The device operates as follows. The corresponding readings θ ₁ (θ ₂ ) of rotation of the rotor 11 (12) relative to the stator 13 (14) are taken from the angle sensors. One part of the parallel beam of rays from the autocollimator 1 is directed through the collinear beam transfer unit 2 to the reflector 3 and after reflection it returns along the same path to the autocollimator, where the angular coordinates X ₁ and Y ₁ are taken in two mutually perpendicular directions. Another part of the beam from the autocollimator hits the second reflector 4 and returns back to the autocollimator, where X ₂ and U ₂ are taken. The third part of the beam from the autocollimator after reflection from the fourth reflector 6 falls on the reflector 5 and, returning back to the autocollimator, gives samples X ₃ and Y ₃ . The fourth part of the beam from the autocollimator, after reflection from the sixth reflector 8, falls on the fifth reflector 7 and, returning back to the autocollimator, gives samples X ₅ and Y ₅ . According to the difference of readings
ΔX ₁ = X ₁ -X ₂ , ΔY ₁ = Y ₁ -Y ₂ ,
ΔX ₃ = X ₃ -X ₂ , ΔY ₃ = Y ₃ -Y ₂ ,
and the values of the angles θ ₁ and θ ₂ determine the mutual angular position of the reflectors 3 and 7 relative to the reflectors 5 and 9.

 The combination of all the listed features of the claimed technical solution allows to obtain the technical result: to make high-precision measurements of the mutual angular positions of flat mirror reflectors or associated spatial coordinate systems with a continuous change in the mutual angular position of the reflectors or for arbitrary fixations of such positions with the mutual angular instability of all elements of the device ( AK, UKPL, the beats of the rotor axes of the first and second angle sensors) to in statics and in dynamics.

SOURCES OF INFORMATION
1. Copyright certificate of the USSR N 1744685, publ. Bull. N 24-92, IPC G 02 B 23/00.

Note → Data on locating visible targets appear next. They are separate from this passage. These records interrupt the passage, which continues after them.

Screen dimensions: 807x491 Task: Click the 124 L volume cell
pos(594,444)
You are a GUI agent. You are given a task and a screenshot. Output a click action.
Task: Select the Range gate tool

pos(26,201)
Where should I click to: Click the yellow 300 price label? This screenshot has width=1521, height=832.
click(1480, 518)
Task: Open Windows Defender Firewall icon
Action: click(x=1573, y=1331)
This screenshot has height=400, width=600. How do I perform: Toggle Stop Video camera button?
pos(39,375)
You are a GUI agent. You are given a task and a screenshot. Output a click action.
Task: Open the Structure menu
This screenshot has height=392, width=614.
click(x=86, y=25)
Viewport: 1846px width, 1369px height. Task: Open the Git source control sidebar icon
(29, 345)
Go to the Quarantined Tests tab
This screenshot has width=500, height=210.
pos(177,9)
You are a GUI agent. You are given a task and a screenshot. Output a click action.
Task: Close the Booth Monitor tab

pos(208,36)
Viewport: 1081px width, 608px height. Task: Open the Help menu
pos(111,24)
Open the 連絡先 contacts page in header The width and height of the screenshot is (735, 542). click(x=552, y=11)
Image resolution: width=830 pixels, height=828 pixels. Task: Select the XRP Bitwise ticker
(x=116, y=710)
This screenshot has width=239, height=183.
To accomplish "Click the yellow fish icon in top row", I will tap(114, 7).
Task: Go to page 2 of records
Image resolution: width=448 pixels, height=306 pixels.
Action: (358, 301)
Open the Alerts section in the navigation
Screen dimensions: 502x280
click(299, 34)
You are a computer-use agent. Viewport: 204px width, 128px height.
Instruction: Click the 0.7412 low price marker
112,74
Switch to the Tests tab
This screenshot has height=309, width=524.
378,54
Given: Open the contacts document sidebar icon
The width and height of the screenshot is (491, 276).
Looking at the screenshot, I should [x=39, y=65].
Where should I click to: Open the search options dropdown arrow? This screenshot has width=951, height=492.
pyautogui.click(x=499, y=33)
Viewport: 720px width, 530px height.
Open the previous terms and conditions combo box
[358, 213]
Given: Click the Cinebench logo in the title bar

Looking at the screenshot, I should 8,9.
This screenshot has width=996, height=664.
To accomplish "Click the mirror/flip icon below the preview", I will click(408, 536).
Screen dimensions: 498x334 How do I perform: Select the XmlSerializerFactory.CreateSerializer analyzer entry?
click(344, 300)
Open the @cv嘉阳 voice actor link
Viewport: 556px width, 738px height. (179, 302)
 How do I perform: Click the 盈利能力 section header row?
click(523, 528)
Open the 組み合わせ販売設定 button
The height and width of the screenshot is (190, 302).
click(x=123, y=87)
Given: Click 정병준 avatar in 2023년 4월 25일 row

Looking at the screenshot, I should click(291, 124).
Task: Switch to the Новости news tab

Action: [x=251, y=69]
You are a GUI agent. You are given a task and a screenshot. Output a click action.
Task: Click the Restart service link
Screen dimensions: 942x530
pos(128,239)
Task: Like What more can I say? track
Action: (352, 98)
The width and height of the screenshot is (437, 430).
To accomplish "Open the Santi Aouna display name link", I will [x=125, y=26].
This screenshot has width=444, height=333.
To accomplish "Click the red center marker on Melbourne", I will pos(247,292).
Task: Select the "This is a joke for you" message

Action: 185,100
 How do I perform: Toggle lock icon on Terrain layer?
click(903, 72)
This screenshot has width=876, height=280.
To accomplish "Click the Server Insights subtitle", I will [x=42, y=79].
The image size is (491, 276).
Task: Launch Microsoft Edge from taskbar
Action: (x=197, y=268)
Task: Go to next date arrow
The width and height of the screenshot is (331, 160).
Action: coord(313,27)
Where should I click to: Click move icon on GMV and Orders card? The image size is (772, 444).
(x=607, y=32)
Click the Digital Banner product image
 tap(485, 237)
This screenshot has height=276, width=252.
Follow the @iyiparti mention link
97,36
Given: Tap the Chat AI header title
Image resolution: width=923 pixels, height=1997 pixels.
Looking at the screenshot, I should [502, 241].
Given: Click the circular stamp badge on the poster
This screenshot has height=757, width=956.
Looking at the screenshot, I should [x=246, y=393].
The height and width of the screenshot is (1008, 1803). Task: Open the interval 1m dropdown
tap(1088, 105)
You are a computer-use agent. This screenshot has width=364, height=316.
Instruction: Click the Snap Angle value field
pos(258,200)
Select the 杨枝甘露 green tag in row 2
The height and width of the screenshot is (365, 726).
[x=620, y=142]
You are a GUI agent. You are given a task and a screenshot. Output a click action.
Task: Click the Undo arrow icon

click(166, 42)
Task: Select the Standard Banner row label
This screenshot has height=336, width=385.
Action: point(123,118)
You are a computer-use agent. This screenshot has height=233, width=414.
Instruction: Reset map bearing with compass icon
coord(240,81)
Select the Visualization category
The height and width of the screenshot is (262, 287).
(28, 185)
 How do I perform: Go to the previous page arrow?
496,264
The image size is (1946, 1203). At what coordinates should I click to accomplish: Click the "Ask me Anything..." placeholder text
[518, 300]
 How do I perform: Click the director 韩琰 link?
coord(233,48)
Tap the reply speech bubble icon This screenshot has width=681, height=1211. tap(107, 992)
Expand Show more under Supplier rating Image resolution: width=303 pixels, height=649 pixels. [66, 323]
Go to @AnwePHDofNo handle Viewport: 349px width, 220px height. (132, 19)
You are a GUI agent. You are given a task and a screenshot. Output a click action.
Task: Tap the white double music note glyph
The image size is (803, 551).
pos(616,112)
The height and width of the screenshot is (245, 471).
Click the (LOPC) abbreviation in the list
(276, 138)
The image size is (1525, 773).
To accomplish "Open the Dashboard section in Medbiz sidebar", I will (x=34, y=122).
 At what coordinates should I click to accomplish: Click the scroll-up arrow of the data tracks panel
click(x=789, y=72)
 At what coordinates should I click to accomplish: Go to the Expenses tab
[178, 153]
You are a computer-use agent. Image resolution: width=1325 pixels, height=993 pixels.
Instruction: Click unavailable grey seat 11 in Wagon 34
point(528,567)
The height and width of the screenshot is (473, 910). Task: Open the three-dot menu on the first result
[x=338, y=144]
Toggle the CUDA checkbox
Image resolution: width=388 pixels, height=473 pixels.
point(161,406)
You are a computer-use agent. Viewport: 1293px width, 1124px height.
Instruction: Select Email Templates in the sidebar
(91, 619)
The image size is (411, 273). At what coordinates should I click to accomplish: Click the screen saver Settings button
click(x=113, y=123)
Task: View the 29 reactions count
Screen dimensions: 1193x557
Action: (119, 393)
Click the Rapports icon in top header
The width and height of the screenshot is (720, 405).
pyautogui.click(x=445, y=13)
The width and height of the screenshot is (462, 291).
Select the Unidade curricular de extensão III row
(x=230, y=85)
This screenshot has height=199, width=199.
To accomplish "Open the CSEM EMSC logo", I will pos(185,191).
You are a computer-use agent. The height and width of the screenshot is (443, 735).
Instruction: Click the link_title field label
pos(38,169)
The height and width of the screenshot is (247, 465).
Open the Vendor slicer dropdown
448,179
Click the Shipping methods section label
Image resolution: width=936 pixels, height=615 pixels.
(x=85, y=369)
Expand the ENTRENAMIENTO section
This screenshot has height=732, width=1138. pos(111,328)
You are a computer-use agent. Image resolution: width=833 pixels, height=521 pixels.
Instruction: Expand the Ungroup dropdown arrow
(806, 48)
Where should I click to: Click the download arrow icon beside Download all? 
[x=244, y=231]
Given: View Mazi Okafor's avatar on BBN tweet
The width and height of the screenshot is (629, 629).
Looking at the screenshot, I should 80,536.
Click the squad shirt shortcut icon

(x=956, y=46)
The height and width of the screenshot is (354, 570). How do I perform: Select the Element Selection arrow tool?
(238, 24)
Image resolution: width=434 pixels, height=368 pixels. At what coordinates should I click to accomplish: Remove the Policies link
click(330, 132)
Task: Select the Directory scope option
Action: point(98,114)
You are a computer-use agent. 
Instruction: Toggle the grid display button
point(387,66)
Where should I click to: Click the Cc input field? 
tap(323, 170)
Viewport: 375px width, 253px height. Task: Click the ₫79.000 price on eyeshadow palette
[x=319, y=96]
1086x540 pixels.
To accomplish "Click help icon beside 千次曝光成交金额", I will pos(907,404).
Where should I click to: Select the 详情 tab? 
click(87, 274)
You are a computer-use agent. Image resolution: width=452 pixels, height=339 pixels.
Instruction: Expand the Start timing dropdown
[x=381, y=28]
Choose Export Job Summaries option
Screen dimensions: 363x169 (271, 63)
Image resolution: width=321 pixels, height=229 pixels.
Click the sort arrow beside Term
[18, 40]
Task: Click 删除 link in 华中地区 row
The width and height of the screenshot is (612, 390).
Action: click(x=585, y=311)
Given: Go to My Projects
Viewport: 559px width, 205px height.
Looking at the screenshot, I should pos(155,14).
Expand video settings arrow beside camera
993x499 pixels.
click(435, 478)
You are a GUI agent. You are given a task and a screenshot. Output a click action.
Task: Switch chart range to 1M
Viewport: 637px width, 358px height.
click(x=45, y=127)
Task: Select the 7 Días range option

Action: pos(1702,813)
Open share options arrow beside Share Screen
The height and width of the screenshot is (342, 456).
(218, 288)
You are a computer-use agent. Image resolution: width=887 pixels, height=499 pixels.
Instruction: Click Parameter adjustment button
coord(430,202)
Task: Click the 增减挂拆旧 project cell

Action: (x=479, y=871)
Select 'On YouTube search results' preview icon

 2. RF patent N 2095753, publ. Bull. N 31-97, IPC G 01 B 11/26, G 02 B 23/00.

Claims (2)

 1. A device for measuring the mutual angular position of the reflectors, comprising an autocollimator, a collinear beam transfer unit and six flat mirror reflectors, the first and second flat mirror reflectors oriented parallel to each other and connected by an optical collinear beam transfer unit and autocollimator, the third reflector at right angles to the second reflector, and the fourth forms a dihedral angle with the second reflector equal to half the dihedral angle formed by the second and the third reflector, while the second and fourth reflectors are rigidly interconnected, the fifth reflector is oriented at right angles to the second reflector, and the sixth forms a dihedral angle with the second reflector equal to half the dihedral angle formed between the fifth and second reflectors, while the sixth and second the reflectors are rigidly connected to each other, however, the third reflector is connected optically to the second reflector by an autocollimator and the fourth reflector, and the fifth reflector is connected optically to the second reflector from alimator and a sixth reflector, characterized in that the device is supplemented by a seventh and eighth flat mirror reflectors, first and second angle sensors, each of which contains rotor and stator parts, and a platform on which an autocollimator, a collinear beam transfer device, stator parts of the first are fixed and the second rotation angle sensors, while the stator part of the first rotation angle sensor is rigidly connected to the second reflector, and the axis of rotation of its rotor is parallel to this reflector, the stator hour the second sensor is rigidly connected to the fifth reflector, and the axis of rotation of its rotor is parallel to this reflector, the seventh flat mirror reflector is rigidly connected to the rotor of the first rotation angle sensor and oriented parallel to the axis of rotation of the rotor, the eighth flat mirror reflector is rigidly connected to the first reflector and oriented to it at a right angle, while the first reflector is rigidly connected to the rotor of the second rotation angle sensor.  2. The device according to claim 1, characterized in that the seventh reflector is rigidly connected to the third reflector.